Tommy avait échappé un cône dans la piscine. Mais le temps que la grande me crie ce qui se passait, Tommy avait déjà plus de la moitié du corps passé par-dessus le rebord de la piscine, les jambes étaient ce qui le tenait encore en dehors de l'eau.

J'ai crié fort un "NON" à Tommy, les voisins se sont retournés à mon cri, probablement sans vraiment comprendre le pourquoi....

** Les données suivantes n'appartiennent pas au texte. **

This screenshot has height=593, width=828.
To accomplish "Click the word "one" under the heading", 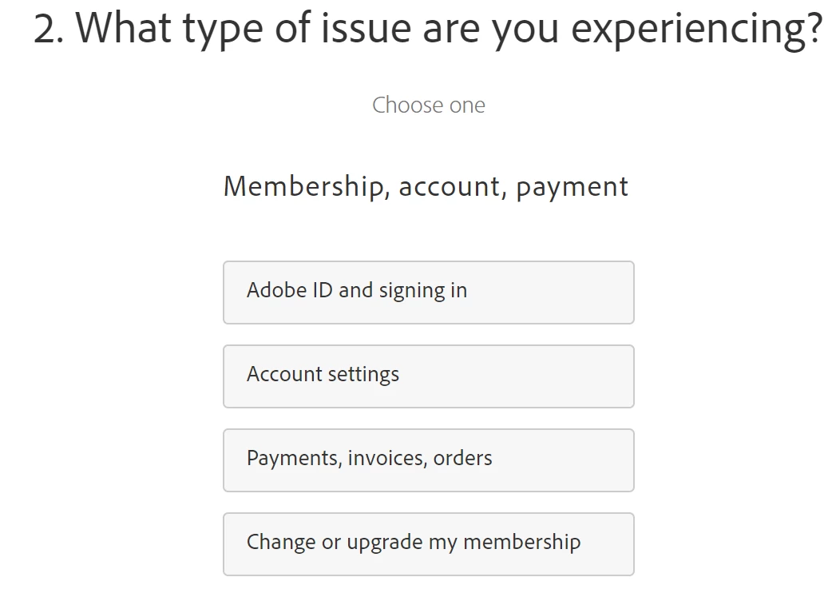I will coord(466,105).
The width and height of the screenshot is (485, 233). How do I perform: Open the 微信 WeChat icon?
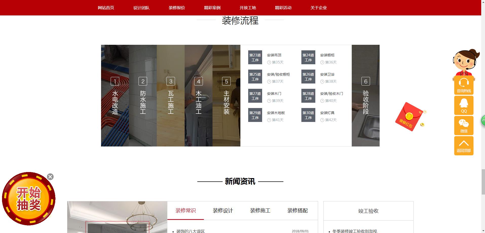tap(463, 125)
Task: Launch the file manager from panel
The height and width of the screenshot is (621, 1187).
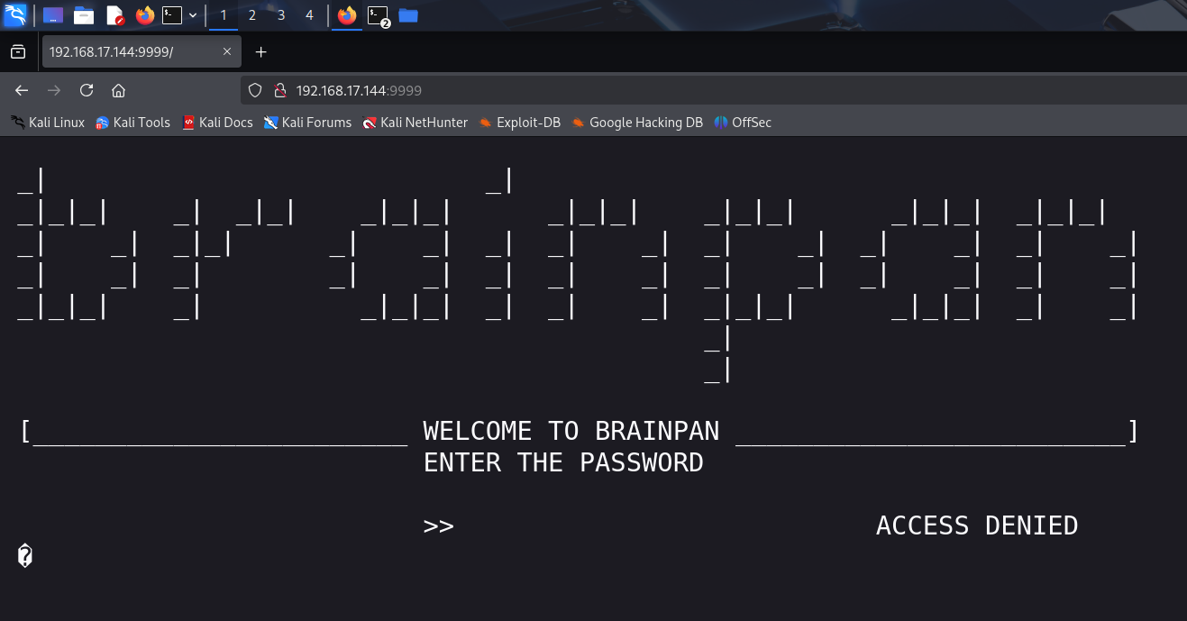Action: click(84, 15)
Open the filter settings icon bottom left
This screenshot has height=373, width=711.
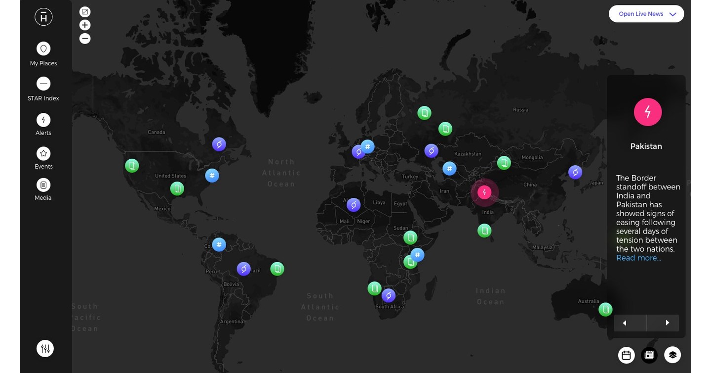[45, 348]
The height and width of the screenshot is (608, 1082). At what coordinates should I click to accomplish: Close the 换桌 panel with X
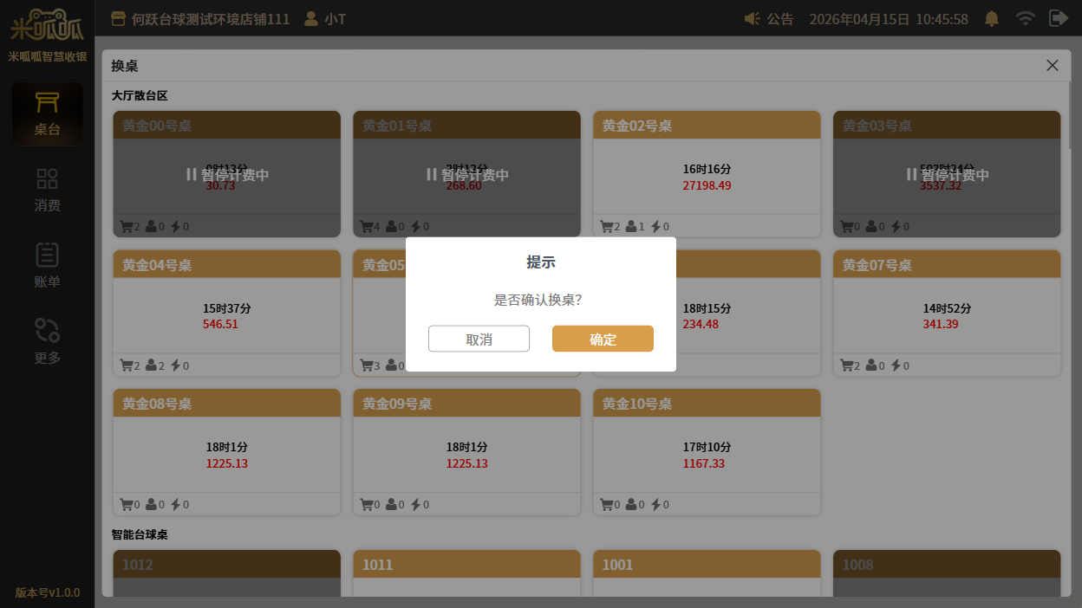pyautogui.click(x=1052, y=66)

Si mon coeur n'a pas trop fait de tour lorsque j'ai été témoin de la scène, c'est qu'heureusement, entre la journée où j'ai eu ce flash horrible qui m'a traversé la tête et aujourd'hui, quelques années sont passées, et Tommy a appris à nager. Donc, au pire du pire, il aurait eu vraiment très très froid, aurait pleurer très très fort, mais le niveau d'eau étant plus bas et Tommy sachant nager, il n'y avait pas de risque de noyade à ce moment. Évidemment, c'est dans un scénario où Tommy est constamment surveillé... pas de pause, pas de lecture calme alors que les enfants jouent dehors, pas de petit garçon qui peut aller s'amuser seul à l'extérieur.

C'est arrivé. Cette journée prévue, attendue... Celle où il faudra, autant que possible, continuer d'expliquer à Tommy, autant qu'il peut comprendre, qu'il ne faut pas grimper sur la piscine.. On devra cacher, chaises, tabourets, petites tables... si on veut le laisser un minimum de temps à l'extérieur, juste au cas, mais c'est évident, que cela ne fait que nous sauver quelque temps... car un jour, il sera assez grand... et la surveillance montera d'un autre cran.

Tommy comprend très bien les interdictions, lorsque je lui dis que c'est dangereux. Mais l'autisme... c'est fort... et cela va au-delà de seulement l'éducation. Car même si Tommy "sait", un intérêt peut être trop fort à un moment où cela pourrait être grave.